### Passage provided

Boxing’s drama used to lure all the top writers, in huge numbers. At a 1910 fight between Jack Johnson and Jim Jeffries, more than 600 scribes were in attendance. Illustration by Mathew Kurian
Boxing’s drama used to lure all the top writers, in huge numbers. At a 1910 fight between Jack Johnson and Jim Jeffries, more than 600 scribes were in attendance. Illustration by Mathew Kurian

The long read: Mayweather v Pacquiao shows that boxing writing is on the ropes



Like a lot of you who were either too cheap to spring for the pay-per-view or, more reasonably, had seen Floyd Mayweather fight before and guessed exactly what disappointment was about to unfold, I consumed the action for free, 140 characters at a time, the 21st-century version of peeping through a stadium knothole.

“Best round for Manny, lands solid right hands,” so tweeted one of my trusted correspondents. “Floyd on cruise control, winning handily.”

Sadly, it was all I needed to know or, yet more sadly, the best I could have expected to read.

### Data shown

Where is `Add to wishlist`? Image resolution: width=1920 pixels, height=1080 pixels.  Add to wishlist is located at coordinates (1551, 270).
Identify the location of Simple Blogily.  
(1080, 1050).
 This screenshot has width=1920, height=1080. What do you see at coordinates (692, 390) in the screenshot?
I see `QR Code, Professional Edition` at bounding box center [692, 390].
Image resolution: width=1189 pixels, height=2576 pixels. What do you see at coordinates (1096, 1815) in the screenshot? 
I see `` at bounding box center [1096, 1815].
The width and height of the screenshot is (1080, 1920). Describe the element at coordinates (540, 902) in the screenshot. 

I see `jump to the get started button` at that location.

### Stated problem
Reproduce the stretch of the boxing-writing article above from "The long read: Mayweather" through "expected to read.", word for word.

### Reply
The long read: Mayweather v Pacquiao shows that boxing writing is on the ropes



Like a lot of you who were either too cheap to spring for the pay-per-view or, more reasonably, had seen Floyd Mayweather fight before and guessed exactly what disappointment was about to unfold, I consumed the action for free, 140 characters at a time, the 21st-century version of peeping through a stadium knothole.

“Best round for Manny, lands solid right hands,” so tweeted one of my trusted correspondents. “Floyd on cruise control, winning handily.”

Sadly, it was all I needed to know or, yet more sadly, the best I could have expected to read.